(Stored records)
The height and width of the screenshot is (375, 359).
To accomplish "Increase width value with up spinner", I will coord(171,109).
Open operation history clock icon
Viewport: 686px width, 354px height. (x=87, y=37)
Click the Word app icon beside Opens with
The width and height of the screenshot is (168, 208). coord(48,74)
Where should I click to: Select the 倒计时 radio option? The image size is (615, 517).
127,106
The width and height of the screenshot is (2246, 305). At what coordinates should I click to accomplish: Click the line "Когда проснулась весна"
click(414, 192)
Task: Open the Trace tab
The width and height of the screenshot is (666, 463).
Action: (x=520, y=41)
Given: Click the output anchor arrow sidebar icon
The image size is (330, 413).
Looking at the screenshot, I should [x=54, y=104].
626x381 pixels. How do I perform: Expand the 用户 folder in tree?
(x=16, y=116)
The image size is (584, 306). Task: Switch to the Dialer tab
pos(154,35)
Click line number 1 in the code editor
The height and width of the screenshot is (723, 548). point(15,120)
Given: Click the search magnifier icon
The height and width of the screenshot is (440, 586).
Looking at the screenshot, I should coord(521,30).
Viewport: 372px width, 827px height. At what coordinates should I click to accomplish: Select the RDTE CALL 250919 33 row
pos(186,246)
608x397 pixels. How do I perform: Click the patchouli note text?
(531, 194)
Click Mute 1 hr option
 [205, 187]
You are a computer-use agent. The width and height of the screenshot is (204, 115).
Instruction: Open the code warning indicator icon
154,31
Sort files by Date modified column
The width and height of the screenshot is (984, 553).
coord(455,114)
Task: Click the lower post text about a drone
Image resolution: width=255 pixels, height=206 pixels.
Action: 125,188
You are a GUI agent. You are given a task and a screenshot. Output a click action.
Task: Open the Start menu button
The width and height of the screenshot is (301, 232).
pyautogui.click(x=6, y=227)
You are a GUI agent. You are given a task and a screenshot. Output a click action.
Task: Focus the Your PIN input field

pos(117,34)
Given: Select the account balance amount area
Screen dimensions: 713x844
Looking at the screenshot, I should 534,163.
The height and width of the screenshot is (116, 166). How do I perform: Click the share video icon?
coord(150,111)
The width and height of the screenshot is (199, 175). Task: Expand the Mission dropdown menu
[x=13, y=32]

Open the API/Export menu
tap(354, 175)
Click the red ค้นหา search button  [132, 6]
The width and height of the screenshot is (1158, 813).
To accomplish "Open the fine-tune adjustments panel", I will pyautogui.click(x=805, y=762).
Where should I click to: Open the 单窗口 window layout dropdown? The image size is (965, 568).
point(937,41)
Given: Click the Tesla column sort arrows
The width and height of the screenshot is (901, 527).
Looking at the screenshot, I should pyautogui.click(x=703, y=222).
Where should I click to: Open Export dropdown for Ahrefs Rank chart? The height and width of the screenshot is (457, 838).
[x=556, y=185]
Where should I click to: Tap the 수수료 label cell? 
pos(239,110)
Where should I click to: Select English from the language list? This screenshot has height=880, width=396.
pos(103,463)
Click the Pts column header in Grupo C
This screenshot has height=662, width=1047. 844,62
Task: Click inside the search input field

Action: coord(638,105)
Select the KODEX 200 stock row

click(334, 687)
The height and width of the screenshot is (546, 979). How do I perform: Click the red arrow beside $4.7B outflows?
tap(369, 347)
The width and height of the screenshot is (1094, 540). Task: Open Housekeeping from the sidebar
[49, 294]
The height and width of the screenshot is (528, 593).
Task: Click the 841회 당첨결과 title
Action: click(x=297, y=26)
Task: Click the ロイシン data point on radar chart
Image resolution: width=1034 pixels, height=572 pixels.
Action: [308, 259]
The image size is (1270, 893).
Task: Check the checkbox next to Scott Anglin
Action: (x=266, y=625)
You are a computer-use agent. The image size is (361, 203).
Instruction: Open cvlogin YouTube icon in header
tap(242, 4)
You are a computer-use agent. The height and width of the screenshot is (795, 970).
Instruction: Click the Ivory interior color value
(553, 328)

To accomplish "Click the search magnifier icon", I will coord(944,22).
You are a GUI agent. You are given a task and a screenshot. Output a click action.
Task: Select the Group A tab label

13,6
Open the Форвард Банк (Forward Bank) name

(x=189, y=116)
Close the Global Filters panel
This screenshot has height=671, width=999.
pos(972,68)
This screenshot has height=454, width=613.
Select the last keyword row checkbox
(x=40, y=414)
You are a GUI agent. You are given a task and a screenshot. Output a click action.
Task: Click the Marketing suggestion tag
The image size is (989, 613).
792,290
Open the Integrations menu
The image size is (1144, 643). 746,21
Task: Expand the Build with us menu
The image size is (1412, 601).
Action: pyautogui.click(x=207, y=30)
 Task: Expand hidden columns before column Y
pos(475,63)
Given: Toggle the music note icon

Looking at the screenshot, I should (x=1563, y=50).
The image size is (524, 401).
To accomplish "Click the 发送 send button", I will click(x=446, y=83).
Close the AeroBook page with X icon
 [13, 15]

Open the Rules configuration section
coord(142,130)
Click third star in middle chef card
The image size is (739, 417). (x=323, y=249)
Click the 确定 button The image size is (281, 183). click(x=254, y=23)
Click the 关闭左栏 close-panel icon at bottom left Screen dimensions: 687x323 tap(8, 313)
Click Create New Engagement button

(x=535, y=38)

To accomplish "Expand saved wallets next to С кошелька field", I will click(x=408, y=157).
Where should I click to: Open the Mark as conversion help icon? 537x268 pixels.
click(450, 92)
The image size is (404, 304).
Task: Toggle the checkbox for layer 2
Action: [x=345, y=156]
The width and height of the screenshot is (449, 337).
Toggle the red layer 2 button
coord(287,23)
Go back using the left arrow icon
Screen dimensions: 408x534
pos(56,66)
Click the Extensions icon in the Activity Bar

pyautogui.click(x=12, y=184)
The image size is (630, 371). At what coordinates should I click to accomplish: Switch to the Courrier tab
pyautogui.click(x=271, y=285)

• **Exercise objective**: Reproduce the records in full, exactly as written.

• **Result of this exercise**:
The height and width of the screenshot is (375, 359).
To accomplish "Increase width value with up spinner", I will coord(171,109).
Open operation history clock icon
Viewport: 686px width, 354px height. (x=87, y=37)
Click the Word app icon beside Opens with
The width and height of the screenshot is (168, 208). coord(48,74)
Where should I click to: Select the 倒计时 radio option? The image size is (615, 517).
127,106
The width and height of the screenshot is (2246, 305). At what coordinates should I click to accomplish: Click the line "Когда проснулась весна"
click(414, 192)
Task: Open the Trace tab
The width and height of the screenshot is (666, 463).
Action: (x=520, y=41)
Given: Click the output anchor arrow sidebar icon
The image size is (330, 413).
Looking at the screenshot, I should [x=54, y=104].
626x381 pixels. How do I perform: Expand the 用户 folder in tree?
(x=16, y=116)
The image size is (584, 306). Task: Switch to the Dialer tab
pos(154,35)
Click line number 1 in the code editor
The height and width of the screenshot is (723, 548). point(15,120)
Given: Click the search magnifier icon
The height and width of the screenshot is (440, 586).
Looking at the screenshot, I should coord(521,30).
Viewport: 372px width, 827px height. At what coordinates should I click to accomplish: Select the RDTE CALL 250919 33 row
pos(186,246)
608x397 pixels. How do I perform: Click the patchouli note text?
(531, 194)
Click Mute 1 hr option
 [205, 187]
You are a computer-use agent. The width and height of the screenshot is (204, 115).
Instruction: Open the code warning indicator icon
154,31
Sort files by Date modified column
The width and height of the screenshot is (984, 553).
coord(455,114)
Task: Click the lower post text about a drone
Image resolution: width=255 pixels, height=206 pixels.
Action: 125,188
You are a GUI agent. You are given a task and a screenshot. Output a click action.
Task: Open the Start menu button
The width and height of the screenshot is (301, 232).
pyautogui.click(x=6, y=227)
You are a GUI agent. You are given a task and a screenshot. Output a click action.
Task: Focus the Your PIN input field

pos(117,34)
Given: Select the account balance amount area
Screen dimensions: 713x844
Looking at the screenshot, I should 534,163.
The height and width of the screenshot is (116, 166). How do I perform: Click the share video icon?
coord(150,111)
The width and height of the screenshot is (199, 175). Task: Expand the Mission dropdown menu
[x=13, y=32]

Open the API/Export menu
tap(354, 175)
Click the red ค้นหา search button  [132, 6]
The width and height of the screenshot is (1158, 813).
To accomplish "Open the fine-tune adjustments panel", I will pyautogui.click(x=805, y=762).
Where should I click to: Open the 单窗口 window layout dropdown? The image size is (965, 568).
point(937,41)
Given: Click the Tesla column sort arrows
The width and height of the screenshot is (901, 527).
Looking at the screenshot, I should pyautogui.click(x=703, y=222).
Where should I click to: Open Export dropdown for Ahrefs Rank chart? The height and width of the screenshot is (457, 838).
[x=556, y=185]
Where should I click to: Tap the 수수료 label cell? 
pos(239,110)
Where should I click to: Select English from the language list? This screenshot has height=880, width=396.
pos(103,463)
Click the Pts column header in Grupo C
This screenshot has height=662, width=1047. 844,62
Task: Click inside the search input field

Action: coord(638,105)
Select the KODEX 200 stock row

click(334, 687)
The height and width of the screenshot is (546, 979). How do I perform: Click the red arrow beside $4.7B outflows?
tap(369, 347)
The width and height of the screenshot is (1094, 540). Task: Open Housekeeping from the sidebar
[49, 294]
The height and width of the screenshot is (528, 593).
Task: Click the 841회 당첨결과 title
Action: click(x=297, y=26)
Task: Click the ロイシン data point on radar chart
Image resolution: width=1034 pixels, height=572 pixels.
Action: [308, 259]
The image size is (1270, 893).
Task: Check the checkbox next to Scott Anglin
Action: (x=266, y=625)
You are a computer-use agent. The image size is (361, 203).
Instruction: Open cvlogin YouTube icon in header
tap(242, 4)
You are a computer-use agent. The height and width of the screenshot is (795, 970).
Instruction: Click the Ivory interior color value
(553, 328)

To accomplish "Click the search magnifier icon", I will coord(944,22).
You are a GUI agent. You are given a task and a screenshot. Output a click action.
Task: Select the Group A tab label

13,6
Open the Форвард Банк (Forward Bank) name

(x=189, y=116)
Close the Global Filters panel
This screenshot has height=671, width=999.
pos(972,68)
This screenshot has height=454, width=613.
Select the last keyword row checkbox
(x=40, y=414)
You are a GUI agent. You are given a task and a screenshot. Output a click action.
Task: Click the Marketing suggestion tag
The image size is (989, 613).
792,290
Open the Integrations menu
The image size is (1144, 643). 746,21
Task: Expand the Build with us menu
The image size is (1412, 601).
Action: pyautogui.click(x=207, y=30)
 Task: Expand hidden columns before column Y
pos(475,63)
Given: Toggle the music note icon

Looking at the screenshot, I should (x=1563, y=50).
The image size is (524, 401).
To accomplish "Click the 发送 send button", I will click(x=446, y=83).
Close the AeroBook page with X icon
 [13, 15]

Open the Rules configuration section
coord(142,130)
Click third star in middle chef card
The image size is (739, 417). (x=323, y=249)
Click the 确定 button The image size is (281, 183). click(x=254, y=23)
Click the 关闭左栏 close-panel icon at bottom left Screen dimensions: 687x323 tap(8, 313)
Click Create New Engagement button

(x=535, y=38)

To accomplish "Expand saved wallets next to С кошелька field", I will click(x=408, y=157).
Where should I click to: Open the Mark as conversion help icon? 537x268 pixels.
click(450, 92)
The image size is (404, 304).
Task: Toggle the checkbox for layer 2
Action: [x=345, y=156]
The width and height of the screenshot is (449, 337).
Toggle the red layer 2 button
coord(287,23)
Go back using the left arrow icon
Screen dimensions: 408x534
pos(56,66)
Click the Extensions icon in the Activity Bar

pyautogui.click(x=12, y=184)
The image size is (630, 371). At what coordinates should I click to accomplish: Switch to the Courrier tab
pyautogui.click(x=271, y=285)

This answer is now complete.